Introduction: Invariant Natural Killer T (iNKT)-cells are key regulators of the immune response to peritoneal sepsis. Following induction of sepsis, iNKT-cells become activated, leave the liver and migrate to the peritoneal cavity. Program Death Receptor-1 (PD-1), a co-inhibitory check point protein, has been shown to control the activation and migration of iNKT-cells. However, little is known about the expression of PD-1 or its ligands PD-L1 or PD-L2 upon iNKT-cells. Although a role for other co-stimulatory molecules, specifically CD25 and CD40 has been demonstrated in several chronic disease states, little is known about the expression of co-inhibitory/co-stimulatory molecules upon activated iNKT-cells following polymicrobial sepsis.

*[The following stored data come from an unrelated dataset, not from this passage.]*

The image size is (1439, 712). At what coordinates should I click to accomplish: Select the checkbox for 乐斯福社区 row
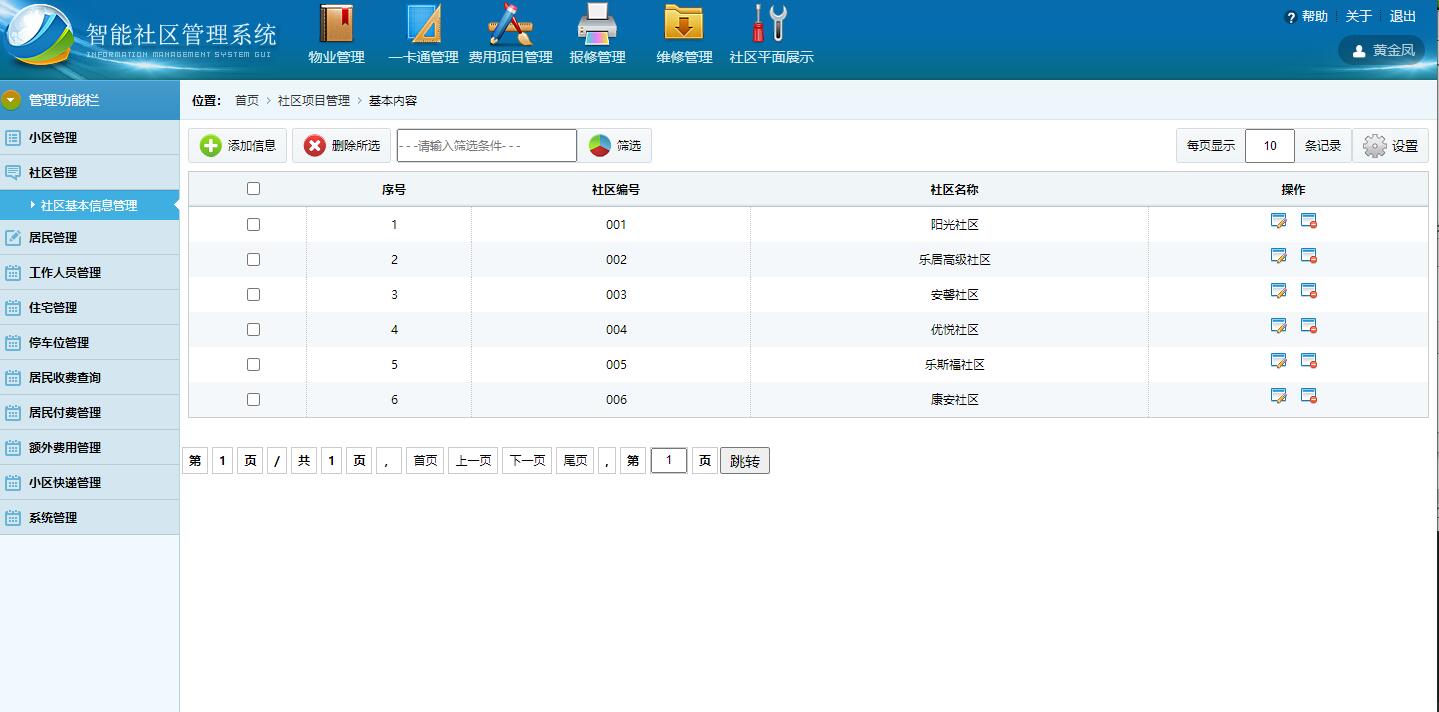click(x=253, y=365)
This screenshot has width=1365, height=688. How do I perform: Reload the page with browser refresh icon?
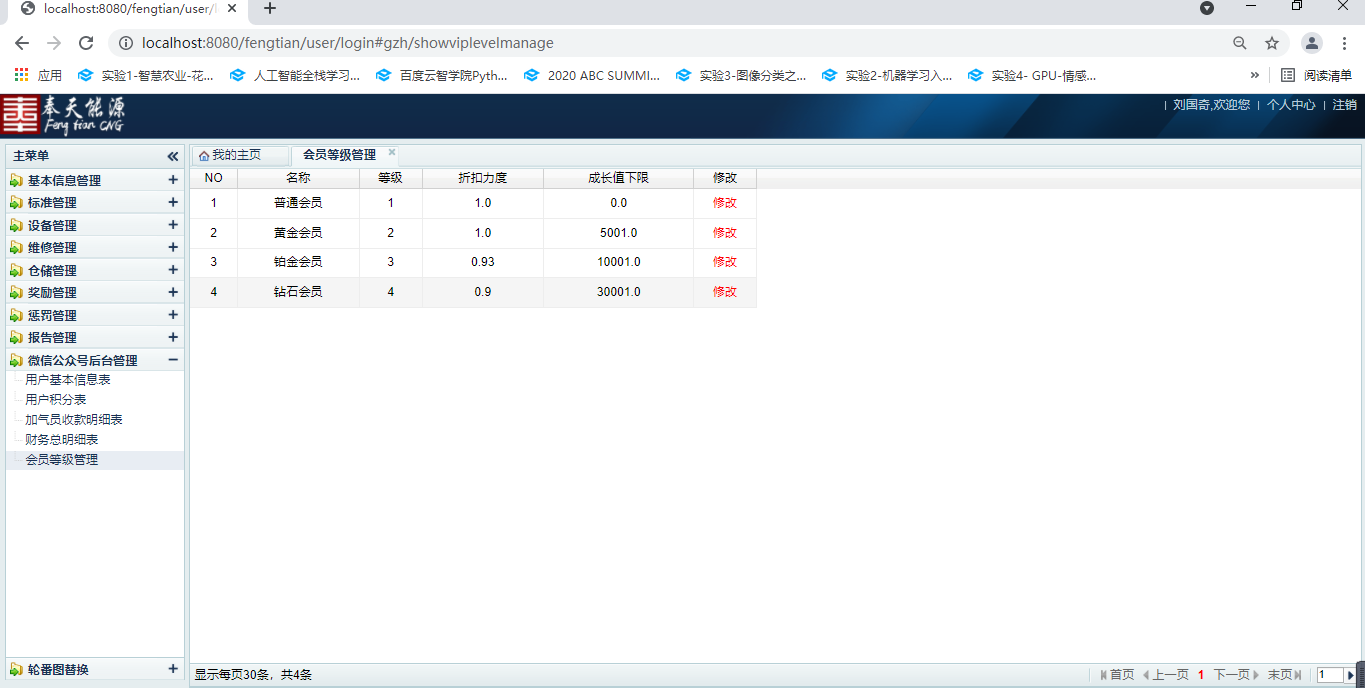86,43
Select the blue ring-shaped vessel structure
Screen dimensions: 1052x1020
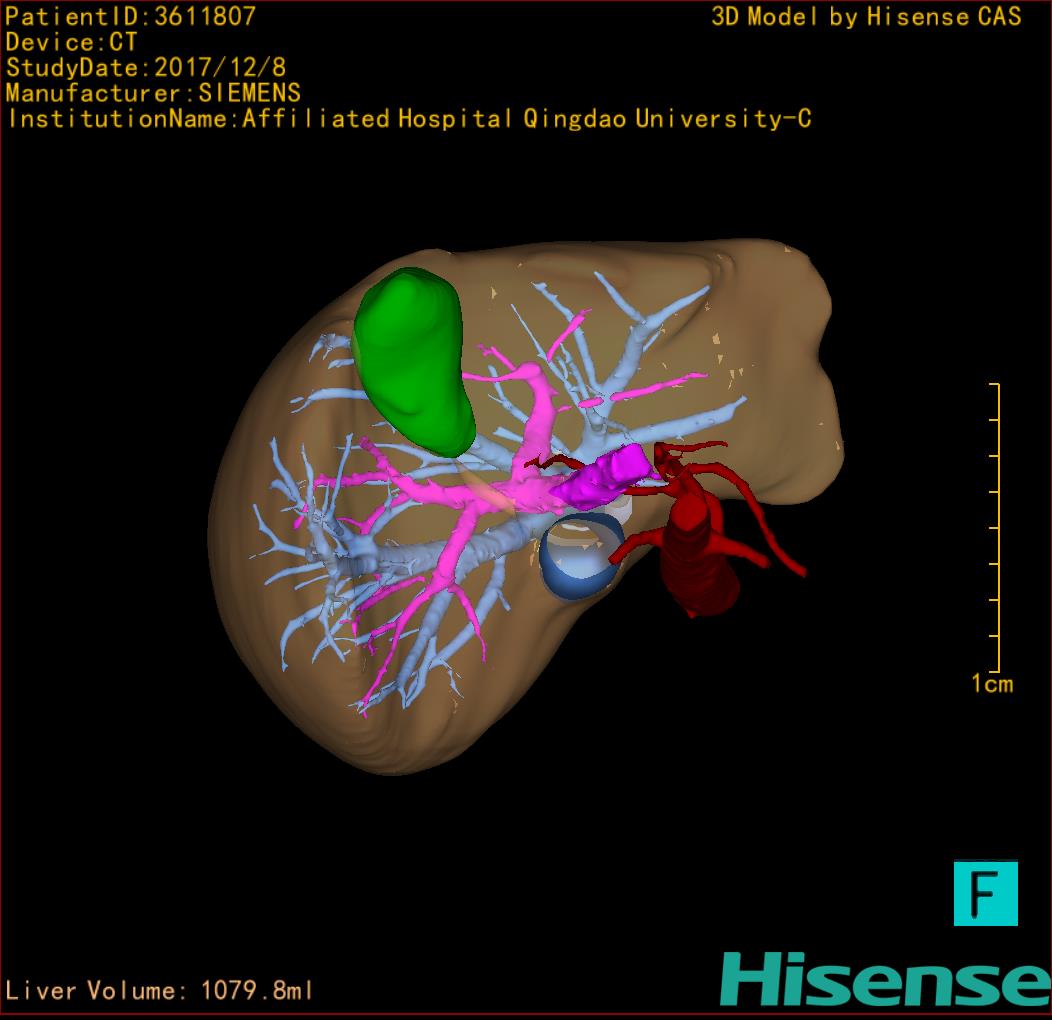[570, 562]
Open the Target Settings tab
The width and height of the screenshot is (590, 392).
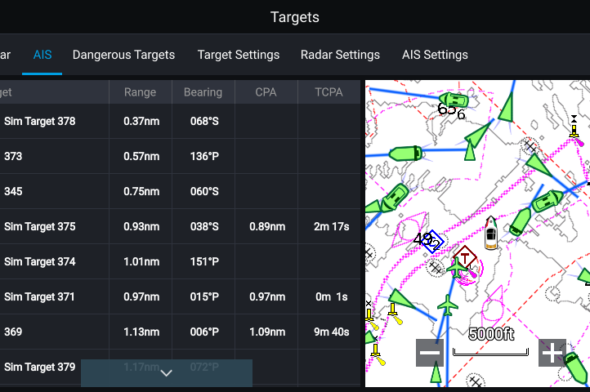tap(239, 55)
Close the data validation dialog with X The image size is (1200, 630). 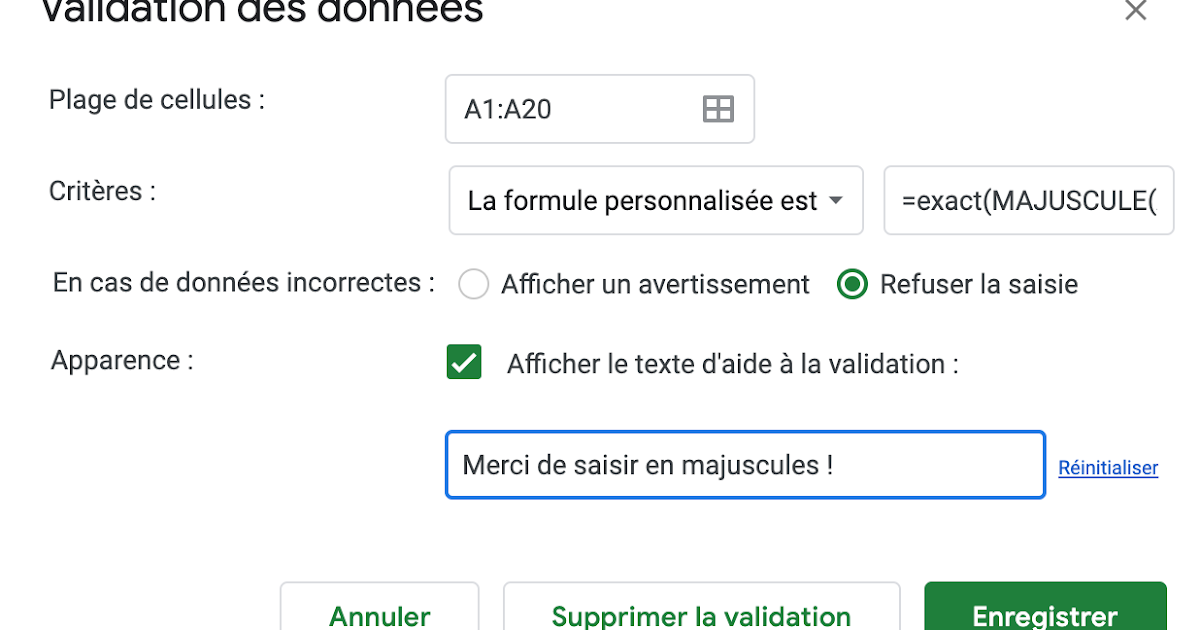click(x=1135, y=11)
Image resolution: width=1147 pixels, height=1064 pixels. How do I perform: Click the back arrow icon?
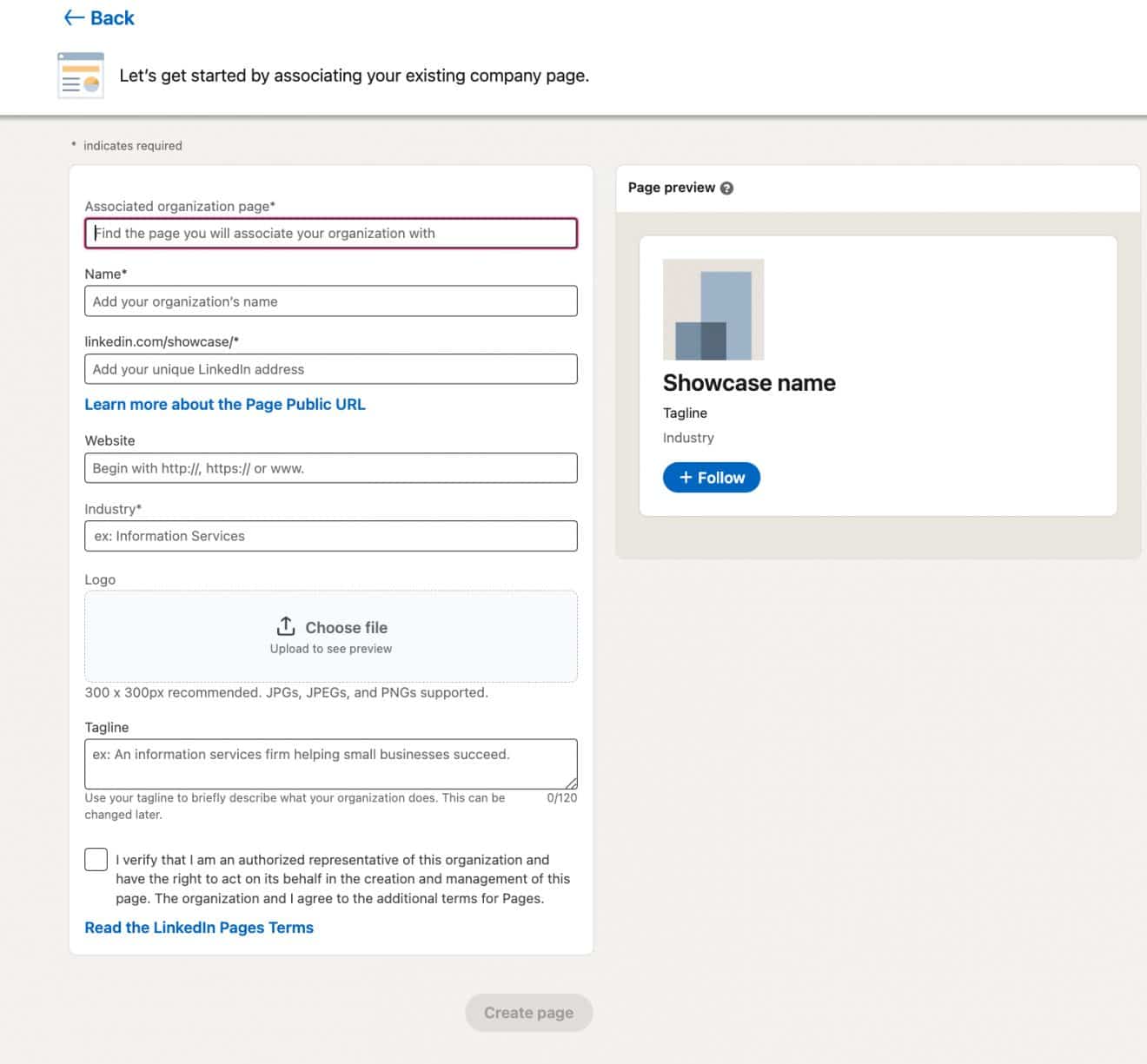click(x=72, y=17)
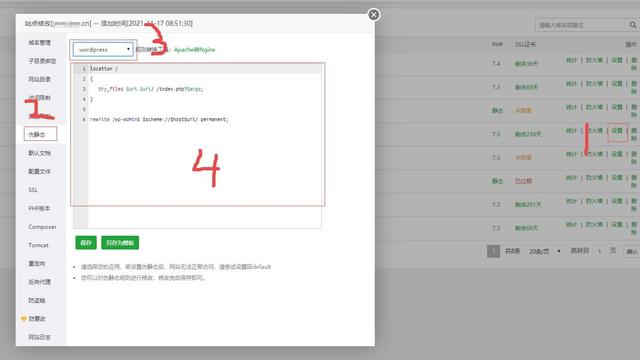Image resolution: width=640 pixels, height=360 pixels.
Task: Click the search magnifier icon
Action: [633, 25]
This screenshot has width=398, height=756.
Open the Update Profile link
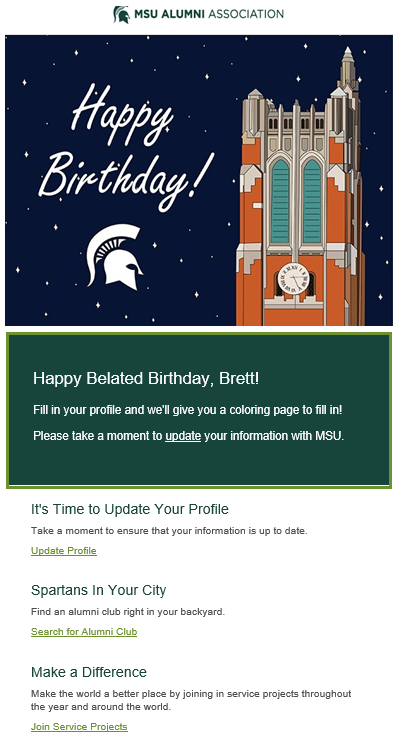(64, 551)
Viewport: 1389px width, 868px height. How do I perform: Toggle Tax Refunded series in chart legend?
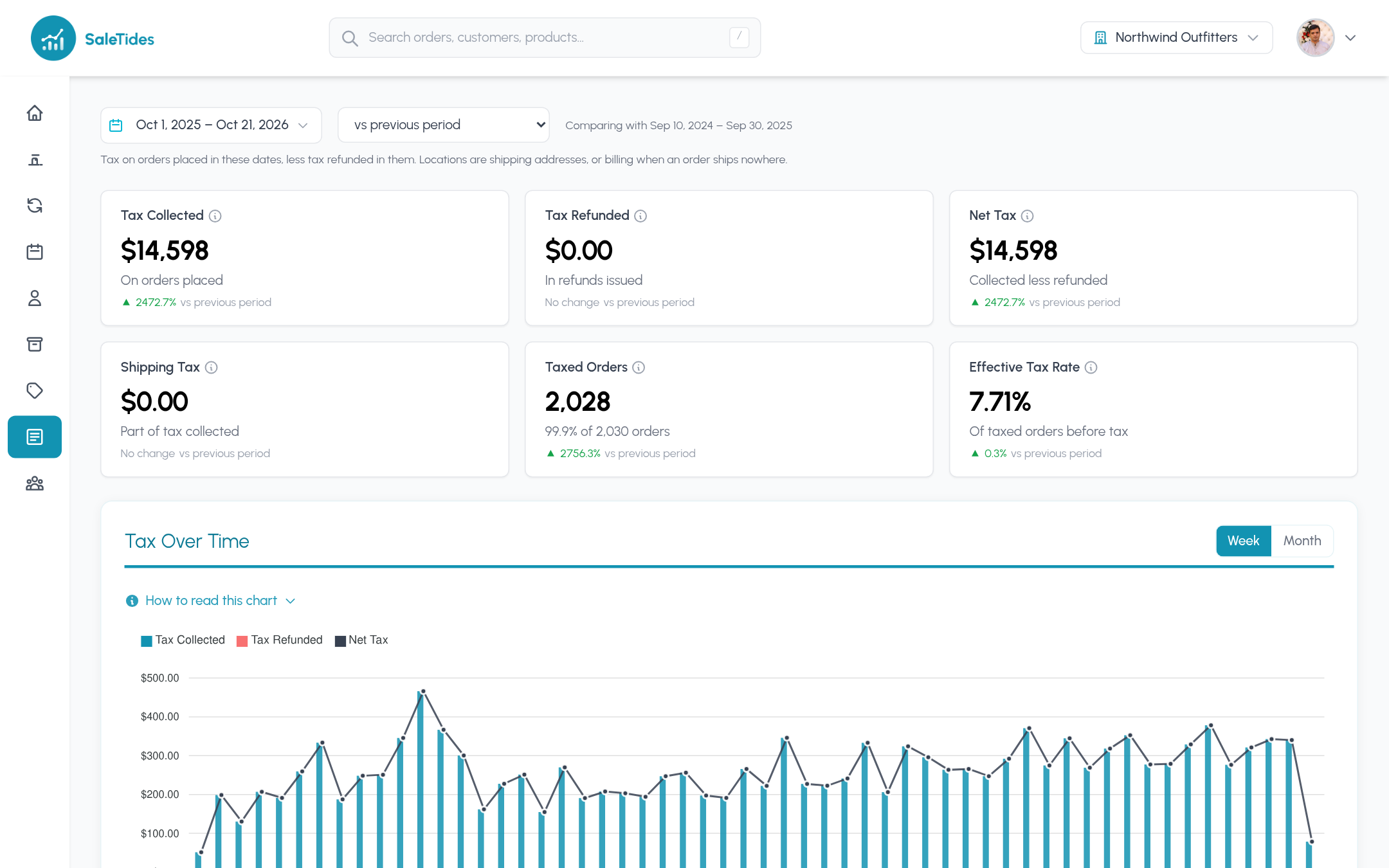click(x=280, y=640)
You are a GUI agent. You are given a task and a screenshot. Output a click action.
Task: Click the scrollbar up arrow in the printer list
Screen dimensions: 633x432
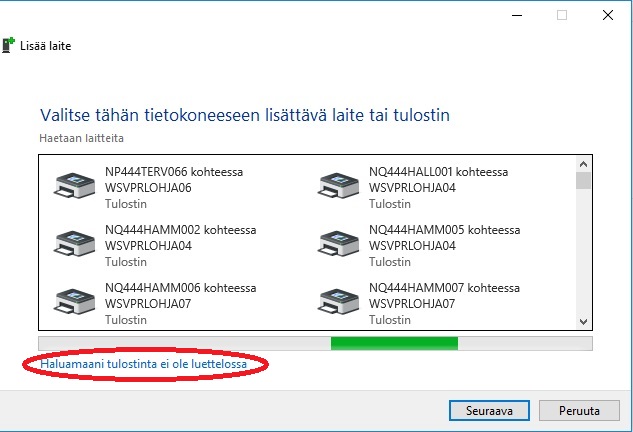coord(583,164)
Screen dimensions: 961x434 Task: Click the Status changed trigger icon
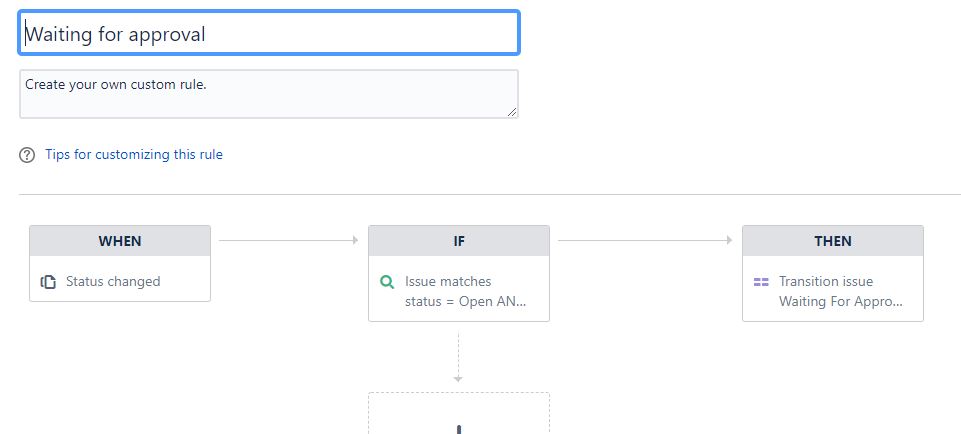(x=48, y=282)
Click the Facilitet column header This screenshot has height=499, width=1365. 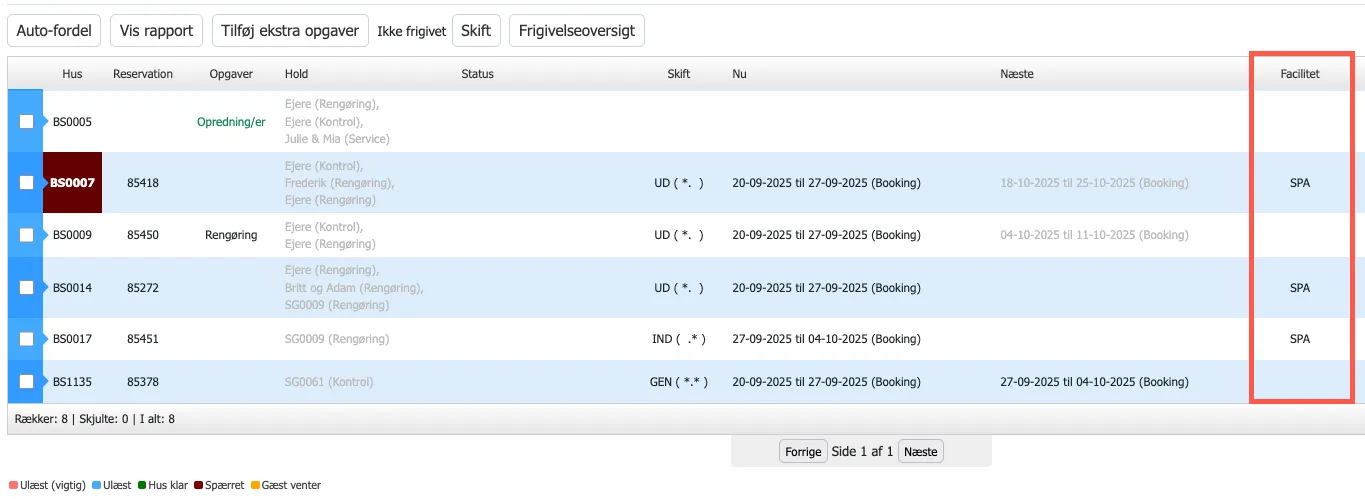tap(1299, 74)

Methods: 8-12 week old male C57BL/6 mice underwent sepsis (cecal ligation and puncture (CLP)) or sham procedure. Liver and peritoneal cells were harvested for analysis by flow cytometery for early (4 hours) and later (12 hours) alterations. iNKT-cells were identified using CD1d-loaded tetramer from the NIH tetramer facility. iNKT-cells were further phenotyped using monoclonal antibodies to PD-1, PD-L1, PD-L2, CD25 and CD40.

Results:As we previously observed, 4 hours following sepsis by CLP, numbers of hepatic iNKT-cells were unchanged, whereas by 12 hours, the hepatic iNKT cell population had declined, corresponding to the emergence of iNKT cells within the peritoneal cavity. With respect to early hepatic iNKT phenotype changes, 4 hours following sepsis, there was no alteration in CD25, CD40 or PD-1/PD-L1/PD-L2 expression upon iNKT-cells. However, compared to sham, by 12 hours following sepsis, although PD-1+iNKT-cell populations remained unchanged in both the liver and peritoneal cavity, it was noted that within the liver there was a marked decline in both PD-L1+iNKT-cells (49% vs 32%;p<0.01) and PDL2+ iNKT-cells (48.1% vs 27%;p<0.001). This corresponded with an increase in both PD-L1 (41% vs 83%;p<0.01) and PD-L2 expression (49% vs 87%;p<0.01) among septic mouse peritoneal iNKTcells. With respect to other molecules, there was no change in CD40 expression upon iNKT cells (32.7% vs 31.9%;p=0.9), but by 12 hours following sepsis there was a decline in both hepatic CD25+iNKT cells (54% vs 41%;p=0.03) and peritoneal CD25+iNKT-cells (62% vs 37%;p=0.01).

Conclusion:We have previously identified a direct PD1:PDL1 ligation as a vital component to iNKT cell migration in response to sepsis. Our current data further supports this concept whereby iNKT cells which remained in the liver displayed decreased PDL1 and PDL2 ligation, potentially limiting their ability to migrate, whereas peritoneal iNKT cells which have migrated, displayed increased PDL1 and PDL2 expressions. Furthermore, the decline in CD25 expression potentially allowed for greater migration of iNKT-cells. This data further expands our understanding of the mechanism by which iNKT cells migrate into the peritoneal cavity in response to surgical sepsis.